A Thermo Fisher argumentou que o caso deveria ser arquivado porque foi apresentado após o vencimento do prazo de prescrição, mas os advogados da família disseram que isso não deveria se aplicar porque a empresa continua se beneficiando das células.

Em um comunicado publicado em seu site, autoridades da Johns Hopkins Medicine disseram que revisaram todas as interações com Lacks e sua família após a publicação do livro de Skloot em 2010. Embora reconheçam uma responsabilidade ética, eles afirmaram que o sistema médico “nunca vendeu ou lucrou com a descoberta ou distribuição das células HeLa e não possui os direitos sobre a linhagem celular HeLa.”

Crump, um advogado dos direitos civis, tornou-se conhecido por representar vítimas de violência policial e por defender a justiça racial, especialmente após o assassinato de George Floyd. A família Lacks se juntou a ele na terça-feira de manhã perto da orla de Baltimore para anunciar o acordo e prestar homenagem a Lacks no que teria sido seu 103º aniversário. O grupo trouxe balões e um bolo para comemorar.

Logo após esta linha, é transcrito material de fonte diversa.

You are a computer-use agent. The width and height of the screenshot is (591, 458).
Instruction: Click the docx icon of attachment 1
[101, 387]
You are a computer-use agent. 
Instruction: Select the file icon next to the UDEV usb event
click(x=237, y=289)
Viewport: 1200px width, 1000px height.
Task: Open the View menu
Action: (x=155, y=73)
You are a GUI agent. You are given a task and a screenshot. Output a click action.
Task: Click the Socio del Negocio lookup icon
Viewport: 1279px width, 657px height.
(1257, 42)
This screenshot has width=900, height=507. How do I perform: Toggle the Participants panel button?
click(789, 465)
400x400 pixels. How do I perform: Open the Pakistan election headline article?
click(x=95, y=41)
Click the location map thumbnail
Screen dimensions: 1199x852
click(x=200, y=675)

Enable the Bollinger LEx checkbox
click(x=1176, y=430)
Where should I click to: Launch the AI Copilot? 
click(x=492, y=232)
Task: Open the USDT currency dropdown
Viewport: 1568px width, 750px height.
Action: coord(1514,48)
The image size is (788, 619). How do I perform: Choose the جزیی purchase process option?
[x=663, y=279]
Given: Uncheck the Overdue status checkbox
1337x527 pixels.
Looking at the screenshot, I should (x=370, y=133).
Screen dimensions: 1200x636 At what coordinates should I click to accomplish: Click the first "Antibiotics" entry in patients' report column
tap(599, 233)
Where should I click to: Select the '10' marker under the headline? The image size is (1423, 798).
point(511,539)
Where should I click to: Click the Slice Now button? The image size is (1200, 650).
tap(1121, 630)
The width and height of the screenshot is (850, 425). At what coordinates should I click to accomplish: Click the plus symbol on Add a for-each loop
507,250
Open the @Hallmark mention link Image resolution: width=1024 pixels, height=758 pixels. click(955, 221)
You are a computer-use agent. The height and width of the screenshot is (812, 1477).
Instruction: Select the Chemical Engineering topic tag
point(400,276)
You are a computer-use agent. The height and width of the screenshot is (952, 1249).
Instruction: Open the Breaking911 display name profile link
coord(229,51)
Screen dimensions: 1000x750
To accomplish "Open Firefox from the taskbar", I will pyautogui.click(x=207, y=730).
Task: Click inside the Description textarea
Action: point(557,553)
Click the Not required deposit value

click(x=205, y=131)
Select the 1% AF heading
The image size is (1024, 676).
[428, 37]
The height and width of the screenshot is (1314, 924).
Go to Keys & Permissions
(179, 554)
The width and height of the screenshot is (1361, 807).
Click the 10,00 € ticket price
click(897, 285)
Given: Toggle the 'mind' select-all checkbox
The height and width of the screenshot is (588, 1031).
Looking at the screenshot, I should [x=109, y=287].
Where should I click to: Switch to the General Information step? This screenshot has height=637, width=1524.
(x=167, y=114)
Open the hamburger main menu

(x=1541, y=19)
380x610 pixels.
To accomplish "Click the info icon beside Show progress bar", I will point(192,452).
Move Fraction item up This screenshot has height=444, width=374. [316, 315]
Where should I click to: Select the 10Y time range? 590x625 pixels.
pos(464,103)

“Não poderia ter havido um dia mais apropriado para que ela tivesse justiça, para que sua família tivesse alívio”, disse seu neto Alfred Lacks Carter Jr. “Foi uma luta longa – mais de 70 anos – e Henrietta Lacks tem seu dia.”

Na semana passada, os senadores dos EUA Chris Van Hollen e Ben Cardin, ambos democratas de Maryland, apresentaram um projeto de lei para conceder postumamente a Lacks a Medalha de Ouro do Congresso.

“Henrietta Lacks mudou o curso da medicina moderna”, disse Van Hollen em um comunicado anunciando o projeto de lei. “Já passou da hora de reconhecermos suas contribuições para salvar vidas para o mundo.”